What you have to do:
Take the data below and filter it for lines containing the word "Screenshot"; show each line found.
Top of Data for processing
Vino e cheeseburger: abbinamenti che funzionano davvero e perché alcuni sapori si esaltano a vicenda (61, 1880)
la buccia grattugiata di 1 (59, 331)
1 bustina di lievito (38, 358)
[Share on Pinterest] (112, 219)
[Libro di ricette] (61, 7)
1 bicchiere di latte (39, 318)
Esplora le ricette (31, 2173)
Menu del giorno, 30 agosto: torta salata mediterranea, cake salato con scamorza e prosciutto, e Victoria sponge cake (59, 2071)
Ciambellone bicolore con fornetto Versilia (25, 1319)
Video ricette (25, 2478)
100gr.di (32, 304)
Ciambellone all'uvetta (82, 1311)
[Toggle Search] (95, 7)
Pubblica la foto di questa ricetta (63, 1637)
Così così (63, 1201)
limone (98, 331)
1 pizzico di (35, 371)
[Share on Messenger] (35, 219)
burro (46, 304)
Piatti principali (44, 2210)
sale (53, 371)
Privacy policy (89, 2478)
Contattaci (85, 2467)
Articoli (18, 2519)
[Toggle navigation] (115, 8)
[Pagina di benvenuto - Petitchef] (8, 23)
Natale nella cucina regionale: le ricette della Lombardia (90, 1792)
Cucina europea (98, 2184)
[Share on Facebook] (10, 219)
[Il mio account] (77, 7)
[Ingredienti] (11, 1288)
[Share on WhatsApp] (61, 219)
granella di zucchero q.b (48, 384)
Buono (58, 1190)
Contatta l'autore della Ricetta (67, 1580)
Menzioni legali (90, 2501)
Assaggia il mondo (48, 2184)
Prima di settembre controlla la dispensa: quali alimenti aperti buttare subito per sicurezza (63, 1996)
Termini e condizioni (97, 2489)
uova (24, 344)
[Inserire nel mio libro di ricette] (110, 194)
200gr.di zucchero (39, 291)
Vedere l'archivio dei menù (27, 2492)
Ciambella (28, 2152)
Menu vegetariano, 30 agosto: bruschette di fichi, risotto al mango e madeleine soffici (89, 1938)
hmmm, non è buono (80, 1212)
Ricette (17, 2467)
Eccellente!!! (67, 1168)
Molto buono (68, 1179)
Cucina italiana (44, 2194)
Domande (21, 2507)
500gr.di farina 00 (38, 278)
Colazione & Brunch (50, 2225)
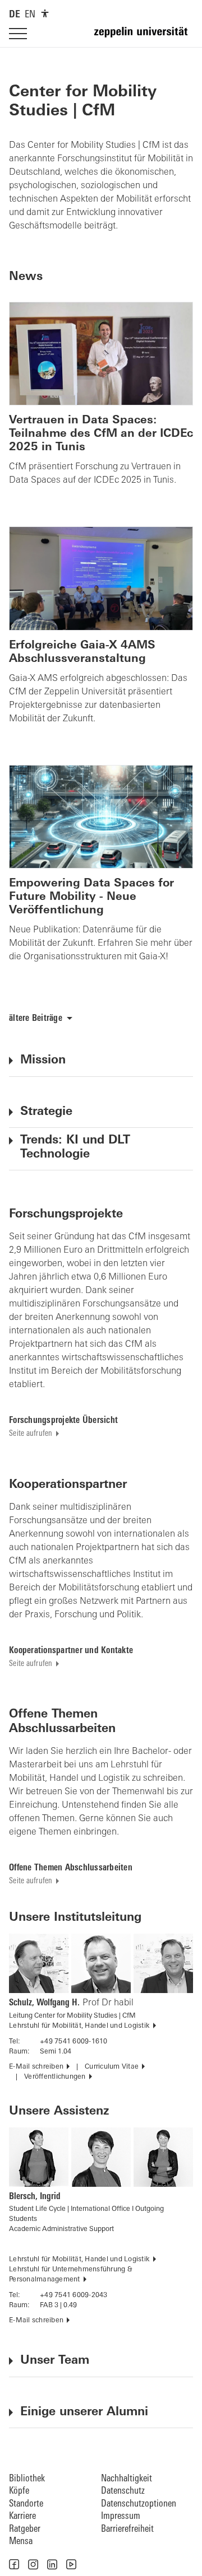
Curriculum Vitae (112, 2067)
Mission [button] (43, 1060)
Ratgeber (24, 2529)
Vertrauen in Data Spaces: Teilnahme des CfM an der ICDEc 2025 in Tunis (101, 434)
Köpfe (19, 2491)
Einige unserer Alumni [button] (84, 2412)
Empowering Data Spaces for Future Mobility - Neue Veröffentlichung (91, 897)
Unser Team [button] (54, 2361)
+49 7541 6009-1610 (74, 2041)
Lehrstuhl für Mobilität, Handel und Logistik (79, 2026)
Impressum (120, 2516)
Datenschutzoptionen (138, 2504)
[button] (14, 2564)
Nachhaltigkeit (126, 2479)
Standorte (26, 2504)
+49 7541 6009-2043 (74, 2295)
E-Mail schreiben (36, 2067)
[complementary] (45, 13)
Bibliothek (27, 2479)
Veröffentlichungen (55, 2077)
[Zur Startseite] (143, 37)
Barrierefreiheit (127, 2529)
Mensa (21, 2541)
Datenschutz (123, 2491)
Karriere (22, 2516)
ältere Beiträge (35, 1018)
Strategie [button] (46, 1112)
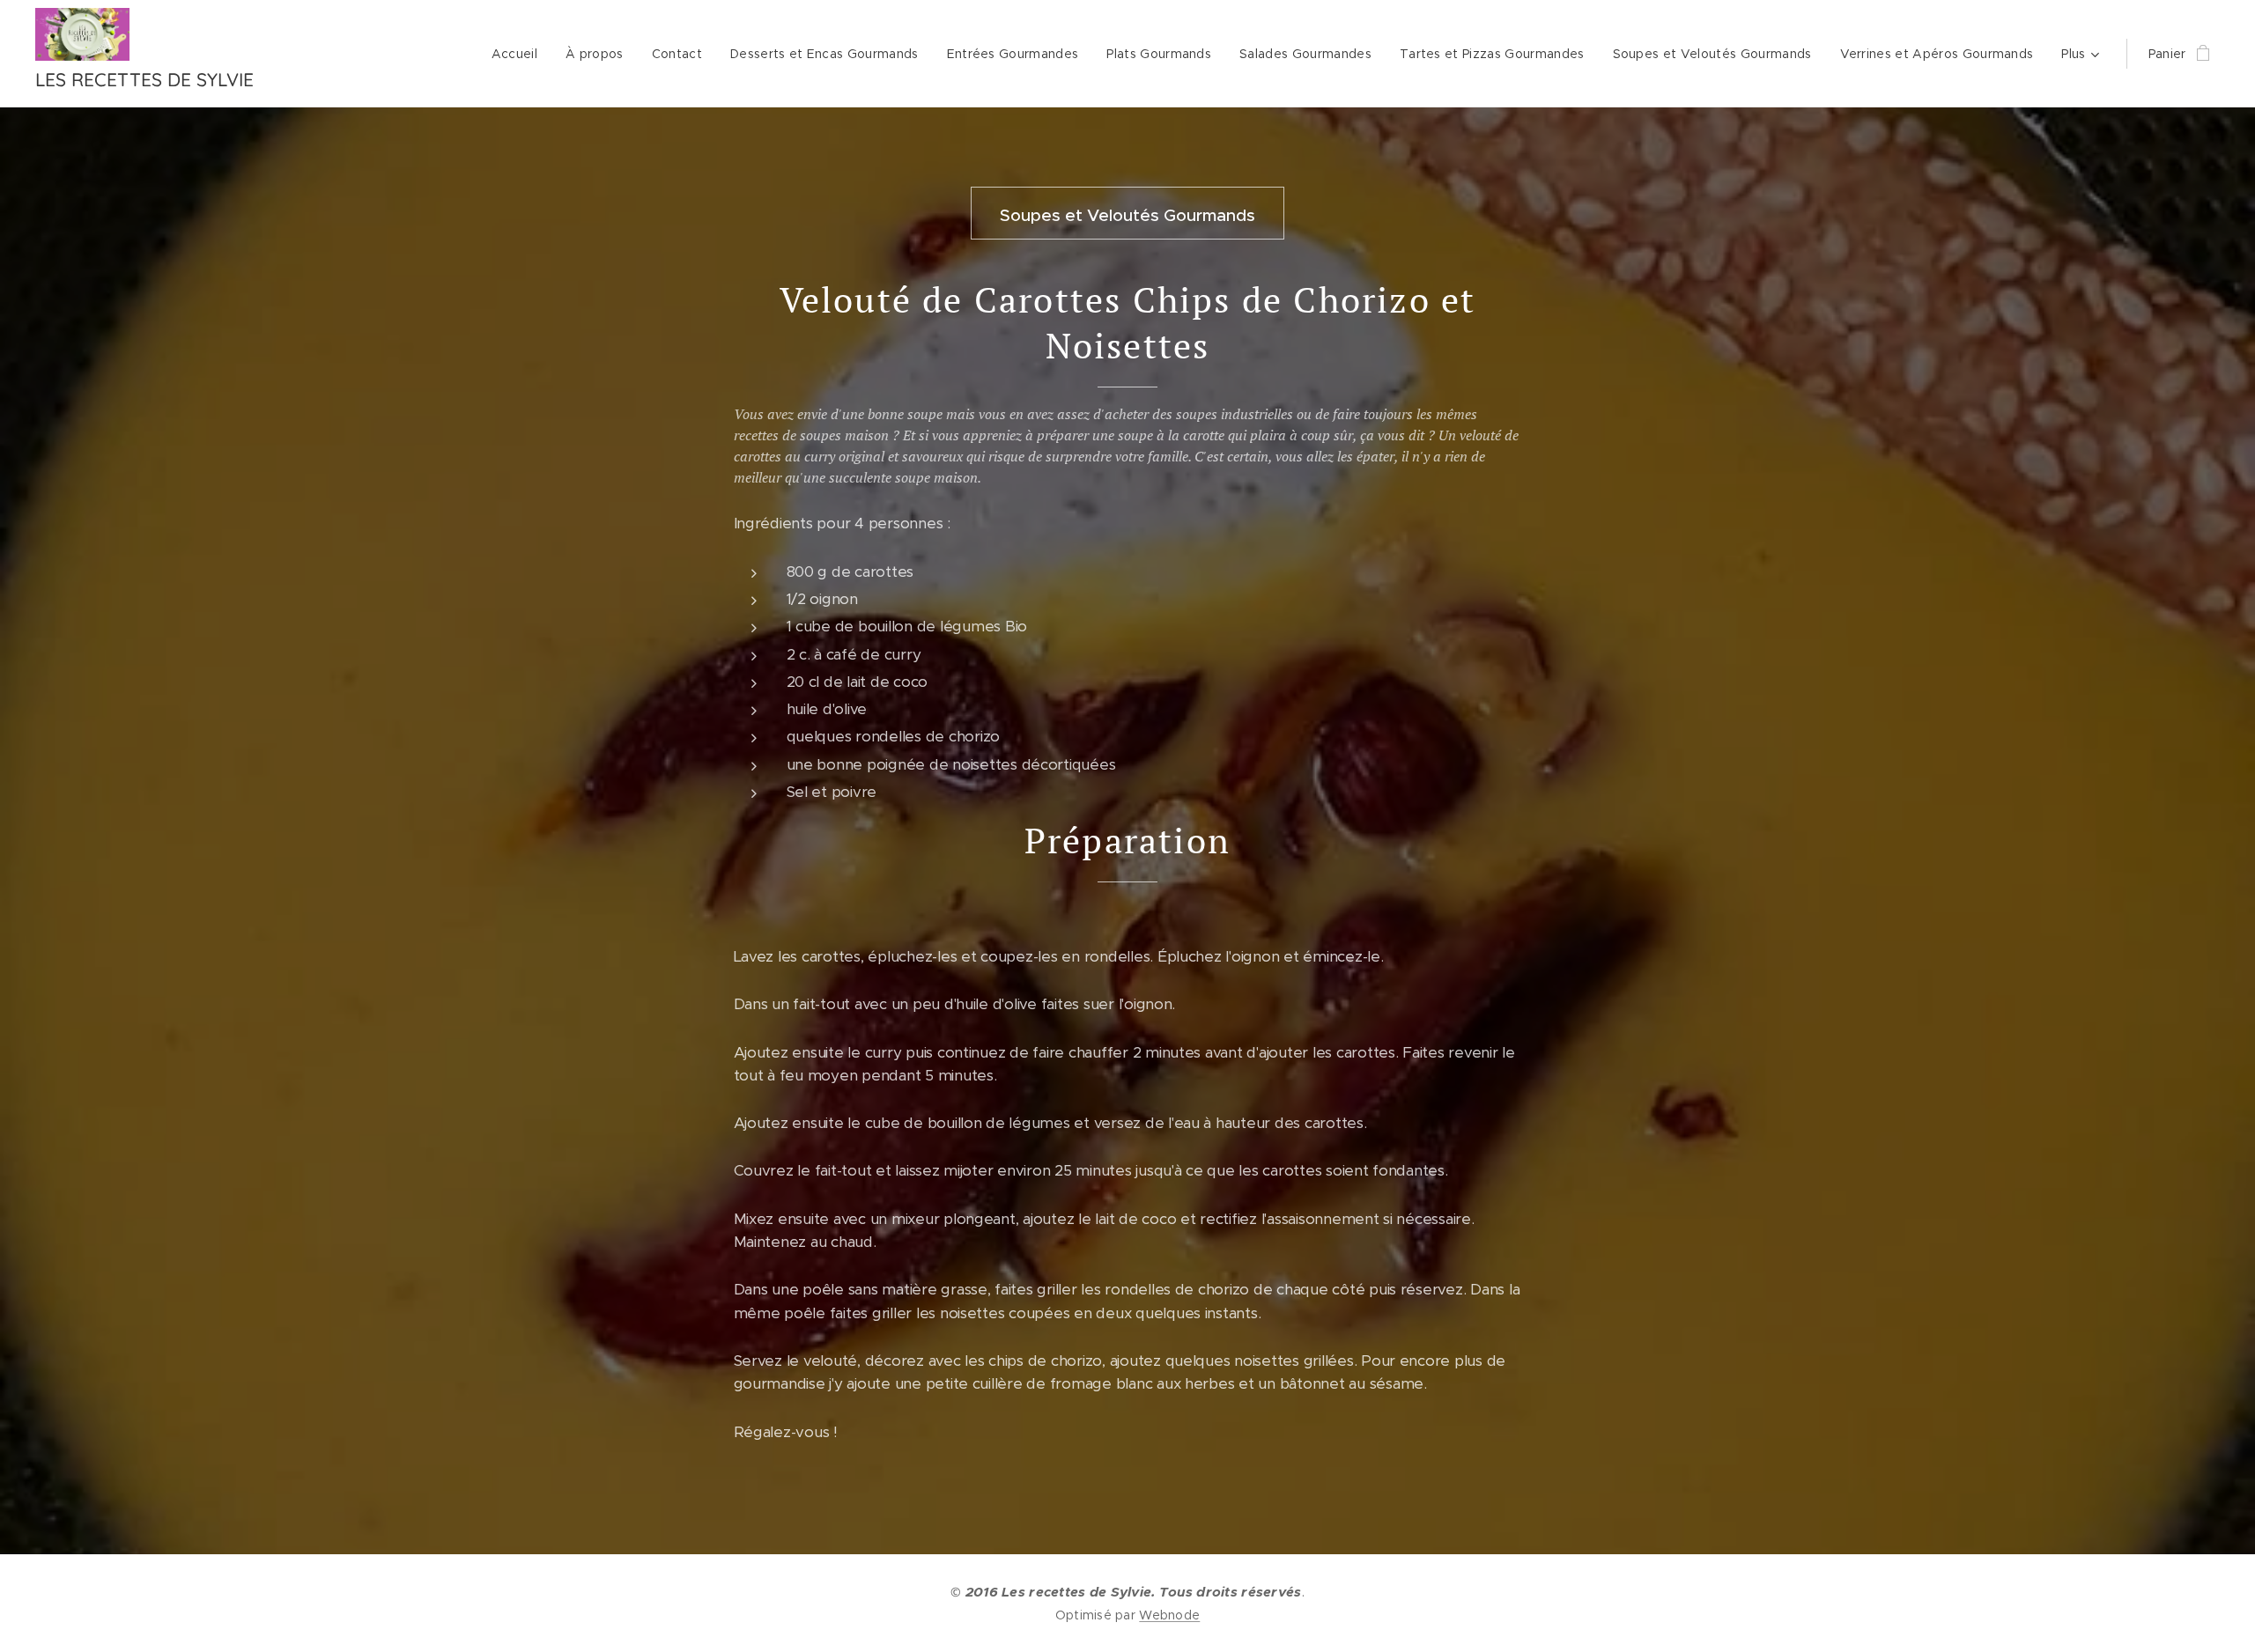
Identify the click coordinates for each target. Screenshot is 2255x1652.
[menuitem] (519, 54)
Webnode (1169, 1615)
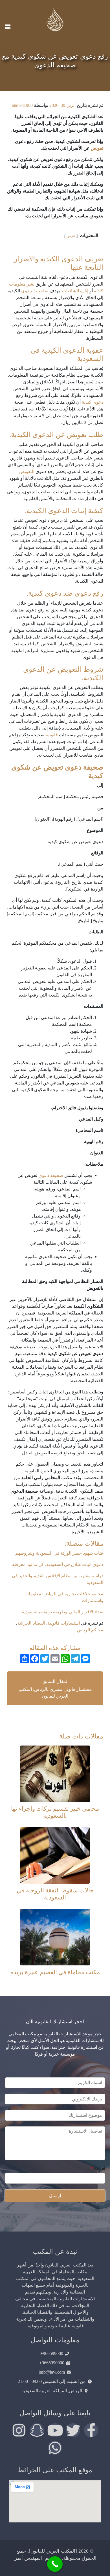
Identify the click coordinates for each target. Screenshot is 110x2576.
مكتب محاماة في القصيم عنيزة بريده (55, 1972)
Bottom of Data for processing
Task output:
Identify the click coordinates for each target. Screenshot is 2255x1652.
Identify the click coordinates for each target. Screenshot is 110x2576.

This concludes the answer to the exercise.